• _Records_
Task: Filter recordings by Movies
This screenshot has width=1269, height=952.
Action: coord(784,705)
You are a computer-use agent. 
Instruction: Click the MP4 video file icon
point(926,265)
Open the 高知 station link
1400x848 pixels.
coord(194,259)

...

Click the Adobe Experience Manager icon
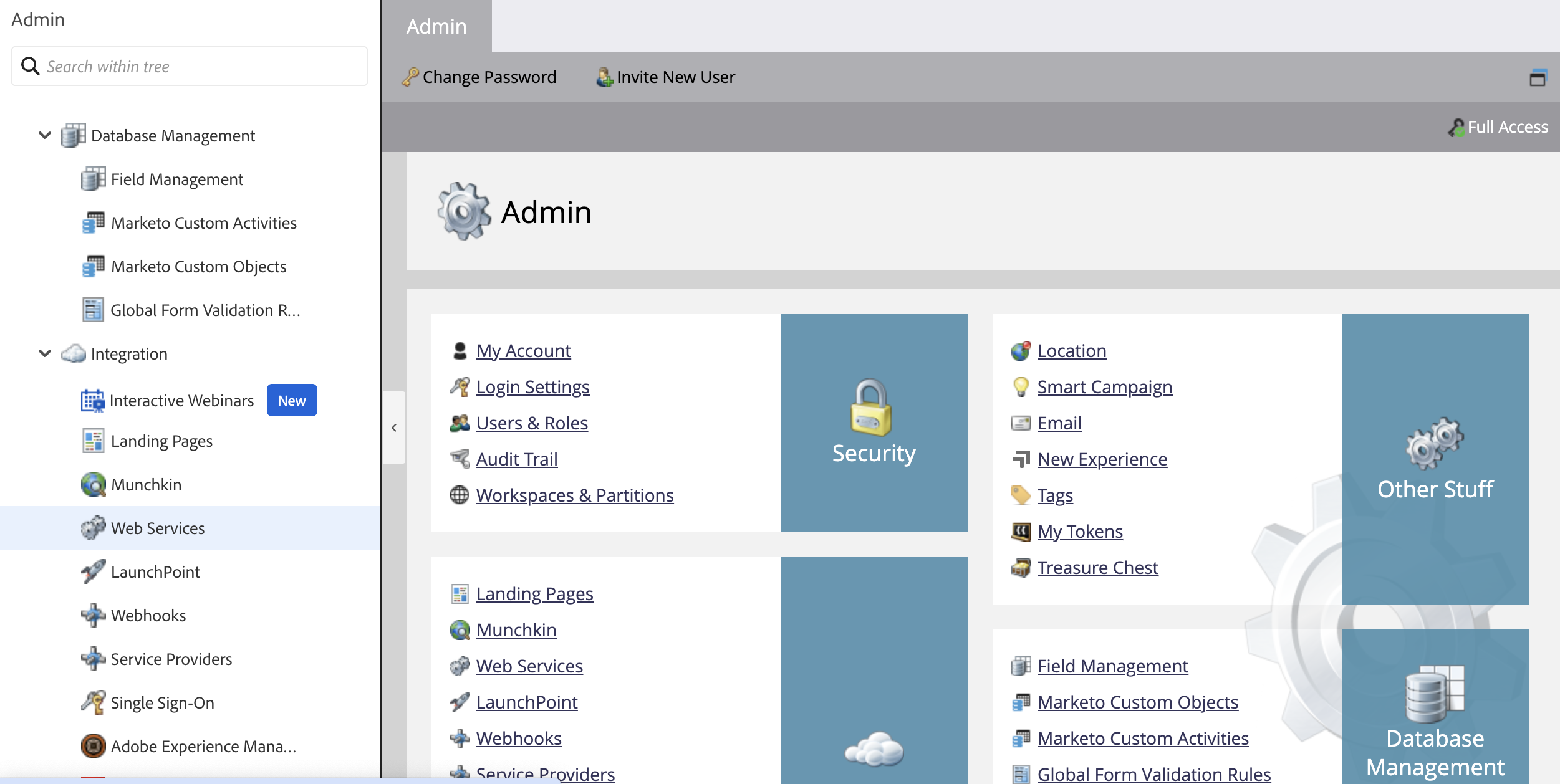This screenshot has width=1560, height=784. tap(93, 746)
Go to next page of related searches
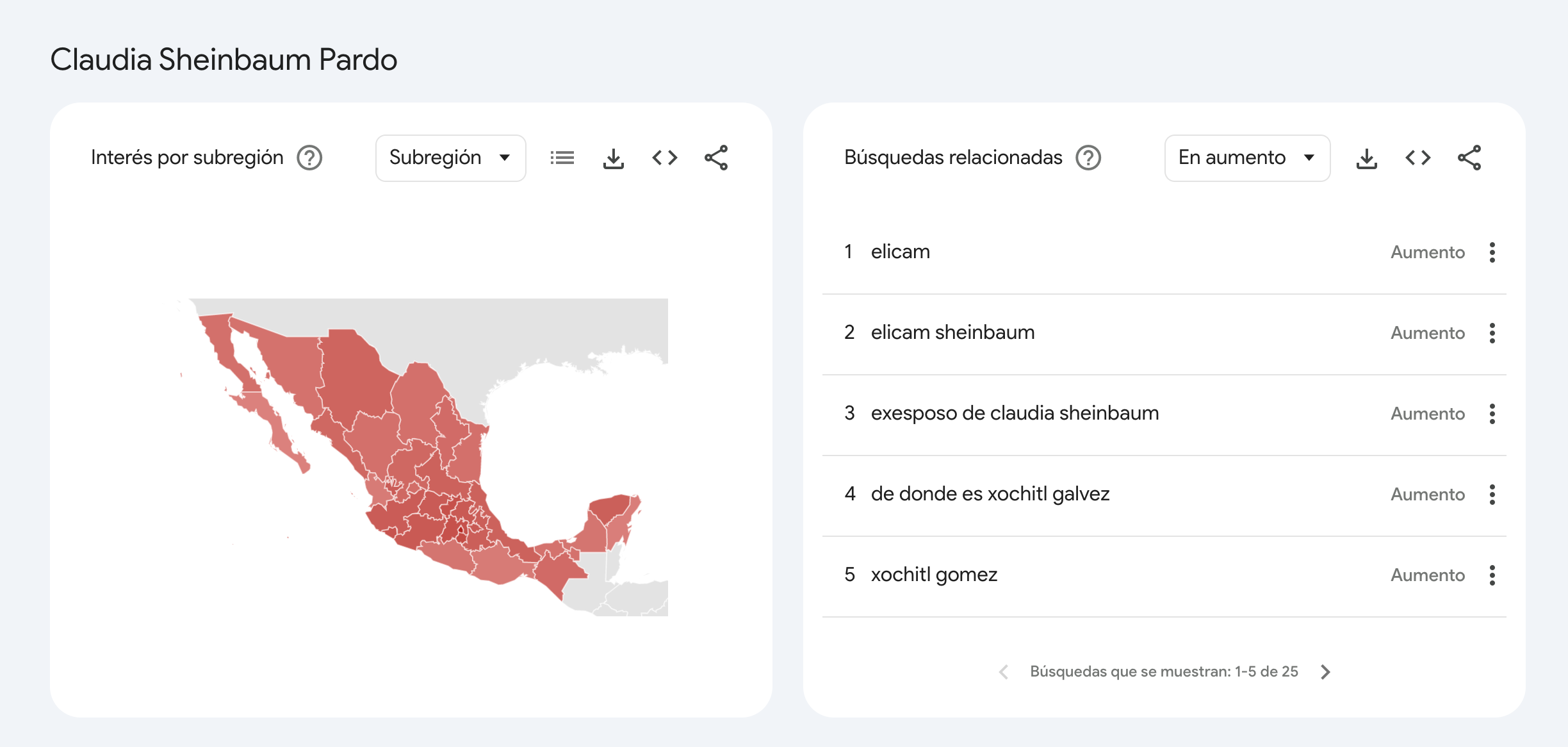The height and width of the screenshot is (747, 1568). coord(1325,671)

---

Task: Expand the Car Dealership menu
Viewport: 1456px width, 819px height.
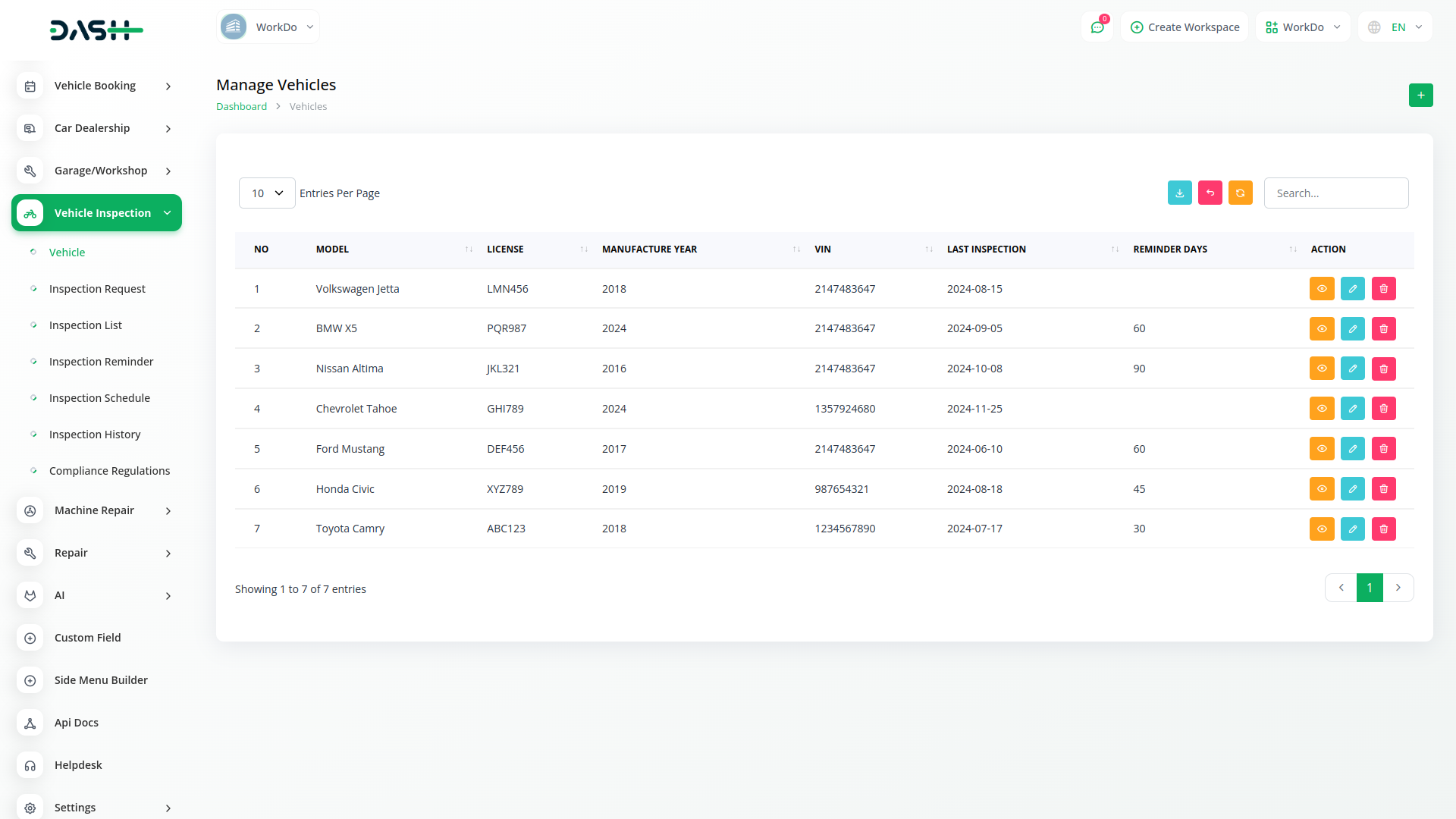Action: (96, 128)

• _Directions_
Return only the number of lines in the listing that contain the word "Task".

• _Response_
2